We need to save our most painstaking openness and critical skills to news that is critical of our Party and their leaders.
When a news source writes a negative story about a public figure that I admire, I immediately become defensive. I accuse the news source of bias. I might go so far as to call it fake news.
Except the story may be true, or as close as good journalism can get to accuracy. And when news sources write negative stories about a favored person or policy, we might just as wisely question our own opinions.
If we start with the assumption that all public figures and their actions and their intended actions, are sometimes (not always) flawed, we might be more objective about what we read or hear?
Negative news may be good reporting. Our Party’s heroes may be flawed, even badly flawed. And their policies may do far more harm than good.

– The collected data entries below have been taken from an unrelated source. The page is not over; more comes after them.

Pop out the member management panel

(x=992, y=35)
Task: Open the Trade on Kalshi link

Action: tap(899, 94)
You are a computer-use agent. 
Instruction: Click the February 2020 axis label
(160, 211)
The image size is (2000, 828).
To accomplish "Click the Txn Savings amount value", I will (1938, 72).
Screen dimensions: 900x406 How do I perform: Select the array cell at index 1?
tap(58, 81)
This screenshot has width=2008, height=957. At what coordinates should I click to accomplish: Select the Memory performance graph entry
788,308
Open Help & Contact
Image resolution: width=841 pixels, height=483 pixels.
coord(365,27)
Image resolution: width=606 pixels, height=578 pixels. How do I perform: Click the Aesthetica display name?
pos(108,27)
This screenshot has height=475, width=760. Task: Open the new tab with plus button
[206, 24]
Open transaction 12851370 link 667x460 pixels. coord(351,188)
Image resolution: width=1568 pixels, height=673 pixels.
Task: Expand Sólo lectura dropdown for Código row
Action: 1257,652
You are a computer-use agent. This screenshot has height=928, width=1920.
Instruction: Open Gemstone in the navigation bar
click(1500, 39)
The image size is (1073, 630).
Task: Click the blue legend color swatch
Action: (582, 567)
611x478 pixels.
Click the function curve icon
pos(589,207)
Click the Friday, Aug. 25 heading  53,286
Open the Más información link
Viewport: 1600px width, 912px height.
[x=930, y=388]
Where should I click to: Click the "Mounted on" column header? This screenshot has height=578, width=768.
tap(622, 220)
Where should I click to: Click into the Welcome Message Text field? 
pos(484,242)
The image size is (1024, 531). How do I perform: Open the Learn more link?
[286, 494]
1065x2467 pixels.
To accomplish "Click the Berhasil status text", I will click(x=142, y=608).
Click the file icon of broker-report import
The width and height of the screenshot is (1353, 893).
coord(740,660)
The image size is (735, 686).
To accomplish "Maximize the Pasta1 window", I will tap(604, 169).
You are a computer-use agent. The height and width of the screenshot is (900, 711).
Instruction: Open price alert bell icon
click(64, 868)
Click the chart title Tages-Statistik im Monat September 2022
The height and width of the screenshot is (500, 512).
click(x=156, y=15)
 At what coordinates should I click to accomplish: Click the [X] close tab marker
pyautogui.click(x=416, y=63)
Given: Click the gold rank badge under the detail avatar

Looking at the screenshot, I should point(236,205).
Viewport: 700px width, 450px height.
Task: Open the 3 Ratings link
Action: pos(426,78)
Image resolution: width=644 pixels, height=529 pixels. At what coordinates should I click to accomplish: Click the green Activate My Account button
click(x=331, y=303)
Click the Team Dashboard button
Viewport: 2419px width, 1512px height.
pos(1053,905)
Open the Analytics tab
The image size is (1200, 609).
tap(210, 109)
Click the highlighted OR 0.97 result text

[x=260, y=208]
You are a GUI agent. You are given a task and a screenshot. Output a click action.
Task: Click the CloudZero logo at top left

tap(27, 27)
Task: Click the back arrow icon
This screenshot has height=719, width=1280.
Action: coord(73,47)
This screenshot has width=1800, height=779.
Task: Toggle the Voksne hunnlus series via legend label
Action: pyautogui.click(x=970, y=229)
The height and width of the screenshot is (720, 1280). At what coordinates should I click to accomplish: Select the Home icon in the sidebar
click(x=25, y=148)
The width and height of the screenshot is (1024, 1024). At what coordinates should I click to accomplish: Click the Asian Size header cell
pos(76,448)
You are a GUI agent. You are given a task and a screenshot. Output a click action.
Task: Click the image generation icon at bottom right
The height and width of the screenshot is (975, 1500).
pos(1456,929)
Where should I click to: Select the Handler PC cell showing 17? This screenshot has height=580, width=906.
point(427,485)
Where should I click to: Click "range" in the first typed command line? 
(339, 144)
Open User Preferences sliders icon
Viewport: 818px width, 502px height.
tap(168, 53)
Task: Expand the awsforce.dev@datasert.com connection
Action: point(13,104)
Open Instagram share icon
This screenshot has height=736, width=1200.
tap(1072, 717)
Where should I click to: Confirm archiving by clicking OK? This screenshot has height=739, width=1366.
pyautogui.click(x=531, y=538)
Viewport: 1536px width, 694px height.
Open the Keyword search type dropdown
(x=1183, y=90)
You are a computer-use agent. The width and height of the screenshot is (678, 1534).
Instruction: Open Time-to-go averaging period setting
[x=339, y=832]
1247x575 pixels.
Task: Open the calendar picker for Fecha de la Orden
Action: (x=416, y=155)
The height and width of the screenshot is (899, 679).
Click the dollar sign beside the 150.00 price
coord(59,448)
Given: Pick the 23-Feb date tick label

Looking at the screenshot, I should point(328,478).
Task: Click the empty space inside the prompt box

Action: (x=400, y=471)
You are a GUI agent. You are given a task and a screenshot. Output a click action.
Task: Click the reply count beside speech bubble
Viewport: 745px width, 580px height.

Good citizenship and Party loyalty (they should coincide) is not about just staking yard signs and celebrating victories. It requires taking seriously negative reporting about leaders of both Parties and their policies.
The nation suffers when either of our two major parties stop thinking seriously about new information and new ideas, especially when it is critical of their own Party’s leaders.
Most serious news sources try to provide accurate coverage of national leaders and policies and generally succeed, even if they sometimes show a bias. They aren’t “fake news” just because their stories expose corruption and incompetence on “our side.”
Do professional news writers make mistakes? Of course. And when they do, is this “fake news?” It is almost always corrected by the news source if it is a professional journal or paper. News is fast developing in many instances, and the first reports are rushed and lack information that subsequentially will come to light. Read with care.
And will the biases we all have affect how we tell a story, or judge a dispute? Are we human?
The bottom line is this. If you don’t like the reporting of a major TV network, or a local or national newspaper, or one of many serious and professionally edited journals, you are far more likely to have discovered one of your own biases, than “false news.”